**TASK DIRECTIONS:** Reproduce the part of the news article about the Long Beach parking study that starts at the words "One way or another, this" and ends after the words "easier for us?".
┌─ PROVIDED PASSAGE
LBReport.com

News / Perspective

Alamitos Beach/DTLB Residents Say City Staff-Hired Consultant's "Parking Study" Has Serious Flaws/Omissions. Will Downtown Councilmembers Pearce and Gonzalez Support Residents' Recommendations Or Rubberstamp What City Staff Hands Them?


LBREPORT.com is reader and advertiser supported. Support independent news in LB similar to the way people support NPR and PBS stations. We're not non-profit so it's not tax deductible but $49.95 (less than an annual dollar a week) helps keep us online.
(Dec. 10, 2018, 8:15 a.m.) -- Nearly two months ago, parking-impacted Alamitos Beach/DTLA area residents identified what they called serious flaws and omissions in a City-hired consultant's "parking study" (that they had to sue City Hall to perform.) They constructively cited specific items that they said the City Hall-hired consultant's report should have examined and included that (for reasons which remain unclear) weren't examined or included.

Two months later, the flaws and omissions identified by residents haven't been corrected and their Council representative, Jeannine Pearce, has given no public indication that she agrees with what her parking-impacted constituents have been saying.

On December 8, Pearce's office sent a mass emailed newsletter ("This Week in Council District 2") reciting/summarizing some of the consultant's recommendations with no acknowledgment of the flaws specifically cited by her parking impacted residents: "We are looking forward to discussing the parking study of Downtown Long Beach and the Alamitos Beach Neighborhood," she wrote. "There are short, medium and long term recommendations for each individual area studied and they range from restriping and utilizing available off street parking to improving transit options to alternative parking infrastructure. It is a dense study and your input is highly important. Please come and tell us what you think of the study, found [at this link] and what solutions you would like to see implemented in your neighborhood."

On Dec. 9, Pearce mass emailed a "District 2 Council Update" that didn't even mention the upcoming Dec. 11 parking item.

It's unclear what adjoining downtown Councilwoman Lena Gonzalez (a frequent political ally of Pearce) plans to do. (We continue to speculate she may be preoccupied with pursuing a state Senate seat.)

Someone also scheduled the parking issue to collide with a report on multiple taxpayer-costly, neighborhood-impacting recommendations on homelessness and low income housing generated by a Mayor-chosen group that the Mayor could take first, pushing the parking issue late into the Council meeting.

Originally scheduled for Oct. 23, the item was withdrawn without public explanation after residents blasted it online and sought a postponement. The "parking study" resulted after Alamitos Beach and downtown area residents formed a non-profit group (TAPS [Transportation And Parking Solutions]), hired a law firm, sued the City and won a settlement requiring City Hall to fund a professional parking study of impacts in their neighborhoods. In a November 30 response on its Facebook page, TAPS says:

[Scroll down for further.]






One way or another, this parking study will be over soon along with the good that it could have done for us. While the parking study only covers downtown and Alamitos Beach, our work could help parking in other areas, too. All of Long Beach will soon be affected by the City's parking policies...

Will the parking study help make parking easier for us?
└─
┌─ GIVEN ENTRIES
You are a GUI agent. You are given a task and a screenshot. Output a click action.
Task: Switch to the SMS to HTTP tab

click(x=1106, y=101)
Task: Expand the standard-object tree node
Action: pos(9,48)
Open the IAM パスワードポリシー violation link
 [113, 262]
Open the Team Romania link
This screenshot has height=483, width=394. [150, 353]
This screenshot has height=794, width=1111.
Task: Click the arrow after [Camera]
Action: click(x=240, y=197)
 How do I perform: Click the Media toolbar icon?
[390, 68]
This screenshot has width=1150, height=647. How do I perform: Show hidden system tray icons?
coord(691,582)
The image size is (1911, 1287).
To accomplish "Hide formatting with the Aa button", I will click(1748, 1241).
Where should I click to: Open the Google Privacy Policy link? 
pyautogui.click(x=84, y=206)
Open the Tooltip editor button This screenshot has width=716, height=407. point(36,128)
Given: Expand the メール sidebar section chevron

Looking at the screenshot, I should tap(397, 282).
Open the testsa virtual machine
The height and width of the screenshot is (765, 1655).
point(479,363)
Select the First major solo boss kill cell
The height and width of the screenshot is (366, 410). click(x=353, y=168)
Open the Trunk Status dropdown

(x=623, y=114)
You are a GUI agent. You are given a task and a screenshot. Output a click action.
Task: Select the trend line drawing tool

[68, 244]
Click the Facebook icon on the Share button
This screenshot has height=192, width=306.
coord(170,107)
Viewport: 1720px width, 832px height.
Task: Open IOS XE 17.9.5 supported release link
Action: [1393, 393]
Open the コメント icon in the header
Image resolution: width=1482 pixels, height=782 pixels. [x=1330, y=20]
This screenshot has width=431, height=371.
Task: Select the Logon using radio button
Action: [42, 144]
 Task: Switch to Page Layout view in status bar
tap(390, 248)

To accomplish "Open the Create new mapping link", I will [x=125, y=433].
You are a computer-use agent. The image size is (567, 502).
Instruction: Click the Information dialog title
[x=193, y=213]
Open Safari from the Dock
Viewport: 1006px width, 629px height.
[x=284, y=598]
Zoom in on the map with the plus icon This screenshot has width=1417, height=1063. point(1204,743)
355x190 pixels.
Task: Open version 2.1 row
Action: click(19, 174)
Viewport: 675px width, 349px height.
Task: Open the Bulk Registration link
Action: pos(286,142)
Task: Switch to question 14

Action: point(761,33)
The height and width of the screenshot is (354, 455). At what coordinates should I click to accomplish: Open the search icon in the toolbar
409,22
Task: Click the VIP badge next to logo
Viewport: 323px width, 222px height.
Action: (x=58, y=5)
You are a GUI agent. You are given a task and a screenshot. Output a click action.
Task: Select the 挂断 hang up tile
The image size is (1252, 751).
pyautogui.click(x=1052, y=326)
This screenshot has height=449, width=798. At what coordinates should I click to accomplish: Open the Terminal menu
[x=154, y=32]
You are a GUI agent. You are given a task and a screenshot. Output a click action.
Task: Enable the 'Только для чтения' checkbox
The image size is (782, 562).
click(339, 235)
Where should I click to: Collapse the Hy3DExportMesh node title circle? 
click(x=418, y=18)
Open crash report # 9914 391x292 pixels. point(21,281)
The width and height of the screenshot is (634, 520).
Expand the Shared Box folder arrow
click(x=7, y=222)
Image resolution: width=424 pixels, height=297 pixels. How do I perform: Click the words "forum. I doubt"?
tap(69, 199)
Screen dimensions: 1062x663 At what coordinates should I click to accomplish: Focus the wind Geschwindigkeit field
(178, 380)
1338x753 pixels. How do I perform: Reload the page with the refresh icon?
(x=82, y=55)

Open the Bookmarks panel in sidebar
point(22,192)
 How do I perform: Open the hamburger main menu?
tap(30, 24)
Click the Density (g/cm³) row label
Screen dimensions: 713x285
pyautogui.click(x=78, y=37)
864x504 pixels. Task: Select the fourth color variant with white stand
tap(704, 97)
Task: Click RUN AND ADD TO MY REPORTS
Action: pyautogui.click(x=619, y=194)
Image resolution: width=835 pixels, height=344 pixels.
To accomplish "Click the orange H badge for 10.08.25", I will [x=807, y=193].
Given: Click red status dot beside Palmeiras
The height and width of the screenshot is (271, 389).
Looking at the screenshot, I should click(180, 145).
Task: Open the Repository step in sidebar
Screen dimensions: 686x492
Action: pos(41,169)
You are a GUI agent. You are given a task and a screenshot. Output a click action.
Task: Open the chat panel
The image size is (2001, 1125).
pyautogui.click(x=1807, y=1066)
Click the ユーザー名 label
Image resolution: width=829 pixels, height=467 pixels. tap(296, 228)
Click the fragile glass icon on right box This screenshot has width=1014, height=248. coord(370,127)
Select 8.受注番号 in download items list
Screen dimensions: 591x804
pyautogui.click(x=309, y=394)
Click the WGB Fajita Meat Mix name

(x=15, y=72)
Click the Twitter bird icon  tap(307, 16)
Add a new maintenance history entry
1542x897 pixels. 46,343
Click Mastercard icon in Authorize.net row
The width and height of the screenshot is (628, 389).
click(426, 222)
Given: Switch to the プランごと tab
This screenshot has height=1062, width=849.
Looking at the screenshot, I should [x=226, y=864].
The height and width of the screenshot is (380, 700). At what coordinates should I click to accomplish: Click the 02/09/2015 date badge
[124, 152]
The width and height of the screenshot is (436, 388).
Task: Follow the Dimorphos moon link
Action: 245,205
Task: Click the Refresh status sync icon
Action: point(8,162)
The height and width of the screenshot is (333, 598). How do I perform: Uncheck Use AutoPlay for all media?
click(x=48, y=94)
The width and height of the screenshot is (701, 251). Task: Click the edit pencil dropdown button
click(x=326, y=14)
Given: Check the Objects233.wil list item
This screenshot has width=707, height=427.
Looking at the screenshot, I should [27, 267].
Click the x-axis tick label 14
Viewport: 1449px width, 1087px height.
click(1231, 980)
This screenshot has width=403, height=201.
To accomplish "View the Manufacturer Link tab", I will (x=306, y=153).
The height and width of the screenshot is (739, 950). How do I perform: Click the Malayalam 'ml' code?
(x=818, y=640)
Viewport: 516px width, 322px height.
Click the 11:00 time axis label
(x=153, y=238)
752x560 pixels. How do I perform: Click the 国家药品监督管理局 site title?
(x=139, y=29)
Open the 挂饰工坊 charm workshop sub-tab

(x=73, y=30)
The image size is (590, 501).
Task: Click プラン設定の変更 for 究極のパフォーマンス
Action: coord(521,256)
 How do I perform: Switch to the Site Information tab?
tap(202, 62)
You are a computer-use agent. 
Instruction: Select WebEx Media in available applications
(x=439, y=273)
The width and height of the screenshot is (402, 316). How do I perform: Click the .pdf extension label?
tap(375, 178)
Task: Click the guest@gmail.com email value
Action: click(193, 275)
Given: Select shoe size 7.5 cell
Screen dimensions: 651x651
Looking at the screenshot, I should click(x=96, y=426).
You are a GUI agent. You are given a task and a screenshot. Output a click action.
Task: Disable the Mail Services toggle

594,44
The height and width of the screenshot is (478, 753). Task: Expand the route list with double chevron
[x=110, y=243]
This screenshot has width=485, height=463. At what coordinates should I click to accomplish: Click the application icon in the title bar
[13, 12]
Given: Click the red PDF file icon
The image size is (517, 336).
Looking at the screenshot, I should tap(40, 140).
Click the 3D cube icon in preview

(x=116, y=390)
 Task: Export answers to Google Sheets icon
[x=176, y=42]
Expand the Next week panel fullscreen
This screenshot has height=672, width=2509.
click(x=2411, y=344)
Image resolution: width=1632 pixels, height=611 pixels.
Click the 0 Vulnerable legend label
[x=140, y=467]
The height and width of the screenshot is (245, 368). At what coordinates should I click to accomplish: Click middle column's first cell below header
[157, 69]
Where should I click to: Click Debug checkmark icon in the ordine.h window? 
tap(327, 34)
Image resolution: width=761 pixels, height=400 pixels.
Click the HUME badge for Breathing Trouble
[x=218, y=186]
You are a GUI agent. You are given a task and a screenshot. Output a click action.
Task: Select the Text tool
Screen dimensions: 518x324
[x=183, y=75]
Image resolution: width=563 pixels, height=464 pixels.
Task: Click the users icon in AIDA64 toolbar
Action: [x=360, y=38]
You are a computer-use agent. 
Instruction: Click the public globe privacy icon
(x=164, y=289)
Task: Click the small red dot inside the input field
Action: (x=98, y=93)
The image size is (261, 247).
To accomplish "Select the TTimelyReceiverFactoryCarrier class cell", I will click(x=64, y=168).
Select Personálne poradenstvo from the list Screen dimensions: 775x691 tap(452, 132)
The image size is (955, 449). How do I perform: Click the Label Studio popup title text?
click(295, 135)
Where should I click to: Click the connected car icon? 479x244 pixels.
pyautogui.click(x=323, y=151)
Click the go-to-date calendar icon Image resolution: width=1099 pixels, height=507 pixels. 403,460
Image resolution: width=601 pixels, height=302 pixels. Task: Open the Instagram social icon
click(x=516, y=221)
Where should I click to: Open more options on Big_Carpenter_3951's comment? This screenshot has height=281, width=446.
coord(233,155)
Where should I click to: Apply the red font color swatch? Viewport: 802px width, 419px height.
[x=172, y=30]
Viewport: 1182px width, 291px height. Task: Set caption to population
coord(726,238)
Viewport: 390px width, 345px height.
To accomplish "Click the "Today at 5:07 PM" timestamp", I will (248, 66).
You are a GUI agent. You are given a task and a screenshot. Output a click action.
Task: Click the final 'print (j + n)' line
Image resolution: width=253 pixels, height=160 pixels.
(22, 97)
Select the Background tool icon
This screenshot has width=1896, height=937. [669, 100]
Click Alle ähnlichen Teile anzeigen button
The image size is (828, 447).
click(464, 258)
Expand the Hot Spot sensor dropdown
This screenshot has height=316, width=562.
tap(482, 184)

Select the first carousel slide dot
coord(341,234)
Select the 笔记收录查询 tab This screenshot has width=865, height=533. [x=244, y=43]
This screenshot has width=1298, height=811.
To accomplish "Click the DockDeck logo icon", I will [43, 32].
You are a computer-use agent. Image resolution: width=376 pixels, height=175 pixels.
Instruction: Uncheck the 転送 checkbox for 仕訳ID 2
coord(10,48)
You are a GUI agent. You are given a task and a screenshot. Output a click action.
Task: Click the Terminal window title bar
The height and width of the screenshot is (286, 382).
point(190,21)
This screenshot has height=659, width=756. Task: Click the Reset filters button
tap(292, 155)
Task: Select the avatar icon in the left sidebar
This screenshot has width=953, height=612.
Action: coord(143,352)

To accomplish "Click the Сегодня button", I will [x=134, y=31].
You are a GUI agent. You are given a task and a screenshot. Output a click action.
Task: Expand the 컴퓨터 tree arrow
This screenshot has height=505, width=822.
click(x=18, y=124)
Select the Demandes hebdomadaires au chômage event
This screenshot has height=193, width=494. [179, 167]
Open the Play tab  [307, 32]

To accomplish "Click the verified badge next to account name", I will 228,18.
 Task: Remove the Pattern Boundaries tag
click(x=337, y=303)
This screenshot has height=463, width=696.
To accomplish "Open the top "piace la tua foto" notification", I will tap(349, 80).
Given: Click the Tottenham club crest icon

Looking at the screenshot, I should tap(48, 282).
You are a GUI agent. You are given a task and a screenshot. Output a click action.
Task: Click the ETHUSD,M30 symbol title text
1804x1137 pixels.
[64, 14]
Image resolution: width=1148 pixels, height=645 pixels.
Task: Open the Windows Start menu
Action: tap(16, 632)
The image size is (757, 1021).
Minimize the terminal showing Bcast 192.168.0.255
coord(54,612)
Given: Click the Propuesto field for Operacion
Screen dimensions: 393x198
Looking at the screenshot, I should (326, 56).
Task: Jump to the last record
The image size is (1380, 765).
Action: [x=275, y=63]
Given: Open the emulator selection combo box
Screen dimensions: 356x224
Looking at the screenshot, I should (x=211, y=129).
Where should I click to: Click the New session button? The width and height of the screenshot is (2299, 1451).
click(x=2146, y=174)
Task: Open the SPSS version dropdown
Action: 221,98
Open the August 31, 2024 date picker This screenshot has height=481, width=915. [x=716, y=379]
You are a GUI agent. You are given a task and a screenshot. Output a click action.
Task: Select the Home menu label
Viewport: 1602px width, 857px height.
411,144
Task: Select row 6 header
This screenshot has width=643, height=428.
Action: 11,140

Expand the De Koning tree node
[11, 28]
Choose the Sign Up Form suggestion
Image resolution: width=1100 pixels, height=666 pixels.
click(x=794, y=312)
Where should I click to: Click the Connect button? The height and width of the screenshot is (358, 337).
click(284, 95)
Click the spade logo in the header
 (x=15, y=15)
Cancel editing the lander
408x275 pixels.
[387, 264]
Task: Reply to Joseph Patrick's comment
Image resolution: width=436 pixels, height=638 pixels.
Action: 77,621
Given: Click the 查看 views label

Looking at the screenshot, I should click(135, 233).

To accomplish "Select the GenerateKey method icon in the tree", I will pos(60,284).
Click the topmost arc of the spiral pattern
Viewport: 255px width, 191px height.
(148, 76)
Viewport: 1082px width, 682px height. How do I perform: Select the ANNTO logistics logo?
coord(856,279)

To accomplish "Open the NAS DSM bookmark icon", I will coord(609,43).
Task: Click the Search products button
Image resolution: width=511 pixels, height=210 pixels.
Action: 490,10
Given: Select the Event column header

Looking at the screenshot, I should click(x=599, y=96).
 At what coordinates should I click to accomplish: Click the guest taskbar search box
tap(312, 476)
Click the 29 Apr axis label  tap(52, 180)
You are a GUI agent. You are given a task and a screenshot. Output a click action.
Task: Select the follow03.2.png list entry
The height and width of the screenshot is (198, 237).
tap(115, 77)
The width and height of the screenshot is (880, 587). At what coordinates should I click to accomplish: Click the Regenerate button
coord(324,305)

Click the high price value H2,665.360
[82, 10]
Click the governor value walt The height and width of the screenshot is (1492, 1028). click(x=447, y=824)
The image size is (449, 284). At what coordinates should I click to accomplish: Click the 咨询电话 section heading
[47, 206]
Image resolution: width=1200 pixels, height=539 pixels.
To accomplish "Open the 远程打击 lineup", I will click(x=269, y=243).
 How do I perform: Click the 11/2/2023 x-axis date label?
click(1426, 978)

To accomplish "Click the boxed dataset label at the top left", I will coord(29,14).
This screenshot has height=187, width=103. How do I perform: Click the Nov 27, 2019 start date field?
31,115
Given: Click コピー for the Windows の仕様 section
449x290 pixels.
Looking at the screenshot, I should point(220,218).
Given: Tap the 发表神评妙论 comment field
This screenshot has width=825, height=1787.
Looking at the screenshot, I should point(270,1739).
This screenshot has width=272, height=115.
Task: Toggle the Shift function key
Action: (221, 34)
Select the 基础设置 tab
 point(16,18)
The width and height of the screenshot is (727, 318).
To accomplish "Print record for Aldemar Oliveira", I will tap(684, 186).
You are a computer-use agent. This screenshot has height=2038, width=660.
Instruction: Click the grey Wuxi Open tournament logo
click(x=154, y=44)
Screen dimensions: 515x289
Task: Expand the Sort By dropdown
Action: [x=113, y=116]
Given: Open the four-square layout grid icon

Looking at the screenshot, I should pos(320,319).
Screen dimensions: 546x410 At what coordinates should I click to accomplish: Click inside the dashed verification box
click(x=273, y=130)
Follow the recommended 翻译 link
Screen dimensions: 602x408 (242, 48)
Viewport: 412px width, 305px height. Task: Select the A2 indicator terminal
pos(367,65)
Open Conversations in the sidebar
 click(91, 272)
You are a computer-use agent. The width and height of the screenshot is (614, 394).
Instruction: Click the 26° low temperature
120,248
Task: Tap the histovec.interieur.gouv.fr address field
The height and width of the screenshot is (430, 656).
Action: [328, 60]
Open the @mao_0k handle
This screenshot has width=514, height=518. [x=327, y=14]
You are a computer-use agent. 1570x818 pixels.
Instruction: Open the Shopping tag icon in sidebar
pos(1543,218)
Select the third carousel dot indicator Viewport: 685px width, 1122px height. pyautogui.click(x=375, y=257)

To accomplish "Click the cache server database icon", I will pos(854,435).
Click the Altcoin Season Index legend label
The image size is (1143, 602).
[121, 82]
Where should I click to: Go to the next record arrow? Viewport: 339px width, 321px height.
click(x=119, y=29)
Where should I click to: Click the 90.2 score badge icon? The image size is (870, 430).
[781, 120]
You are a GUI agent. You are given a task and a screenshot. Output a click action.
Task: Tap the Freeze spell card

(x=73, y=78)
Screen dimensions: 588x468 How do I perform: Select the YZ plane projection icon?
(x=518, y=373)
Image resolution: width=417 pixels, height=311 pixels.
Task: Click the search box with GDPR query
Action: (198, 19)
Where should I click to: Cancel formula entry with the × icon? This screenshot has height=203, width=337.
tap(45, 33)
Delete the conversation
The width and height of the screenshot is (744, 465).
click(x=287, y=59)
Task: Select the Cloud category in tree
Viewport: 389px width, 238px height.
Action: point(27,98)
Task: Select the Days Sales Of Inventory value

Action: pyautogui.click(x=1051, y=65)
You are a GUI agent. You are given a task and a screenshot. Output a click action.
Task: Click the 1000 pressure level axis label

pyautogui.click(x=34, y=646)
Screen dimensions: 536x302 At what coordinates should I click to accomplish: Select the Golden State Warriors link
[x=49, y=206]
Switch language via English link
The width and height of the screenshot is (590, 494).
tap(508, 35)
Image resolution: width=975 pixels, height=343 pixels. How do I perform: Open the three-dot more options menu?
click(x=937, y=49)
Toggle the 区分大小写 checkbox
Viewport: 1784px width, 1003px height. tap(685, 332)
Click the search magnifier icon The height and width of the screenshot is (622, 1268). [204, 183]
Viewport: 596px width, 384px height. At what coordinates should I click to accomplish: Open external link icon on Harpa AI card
└─
**RESULT:**
One way or another, this parking study will be over soon along with the good that it could have done for us. While the parking study only covers downtown and Alamitos Beach, our work could help parking in other areas, too. All of Long Beach will soon be affected by the City's parking policies...

Will the parking study help make parking easier for us?